Брум, как мог, тянулся за младшим товарищем, но природа не была к нему столь же щедра. Его тело было рыхлым, покрытым множеством угрей, и довольно нескладным. Парню было почти восемнадцать, и при других условиях отец давно отправил бы его на службу в город, но сейчас сеньор Хэддас медлил. Он надеялся, что вскоре барон Ворлад отправит отпрыска в столицу, где того якобы уже ждали с распростёртыми объятиями в тысяче самых разных мест, а потому втайне надеялся, что благодарный юноша прихватит с собой и непутёвого друга детства. Это было бы идеальным вариантом, поскольку Хэддас трезво оценивал возможности младшего сына и понимал, что без протекции тому придётся худо.
Однако о том, чтобы отправить Линда в Кидую прямо сейчас, речи пока даже не шло. Барон Ворлад считал, что парню ещё рановато отправляться в самостоятельную жизнь, где множество соблазнов и трудностей могут сбить его с истинного пути. А это означало, что Бруматт также бесполезно болтался в отчем доме, играя роль своеобразного оруженосца при молодом барине. Впрочем, его-то как раз это, похоже, не очень-то тяготило.
***
Волна была довольно высока сегодня, но это не был шторм. На Сером море почти всегда неспокойно — здешние волны не мягкие и ласковые, как где-нибудь в порту Киная, а злые и напористые, как келлийцы. Кстати, и приходят они также со стороны островов…
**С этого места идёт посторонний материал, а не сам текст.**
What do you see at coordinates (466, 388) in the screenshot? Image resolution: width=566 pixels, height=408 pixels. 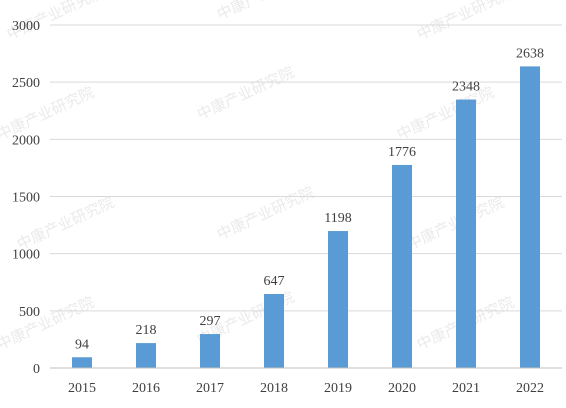 I see `x-tick-label-2021: 2021` at bounding box center [466, 388].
Линд, нахмурившись, сидел на песке шагах в десяти от линии прибоя, и чертил какие-то бессмысленные узоры короткой веткой. Брум, закрыв глаза, раскинулся в двух шагах от него, и, возможно, уже дремал. Он вообще обладал удивительной способностью засыпать в любое время и в любом месте, если не беспокоить его хотя бы десять минут. Динди бродила в воде, задрав подол. Море было слишком холодным, чтобы купаться в нём, но девушка любила воду и частенько заходила в неё. Ей было категорически запрещено купаться, и брат за этим пристально следил, но всё же дозволял «помочить ножки».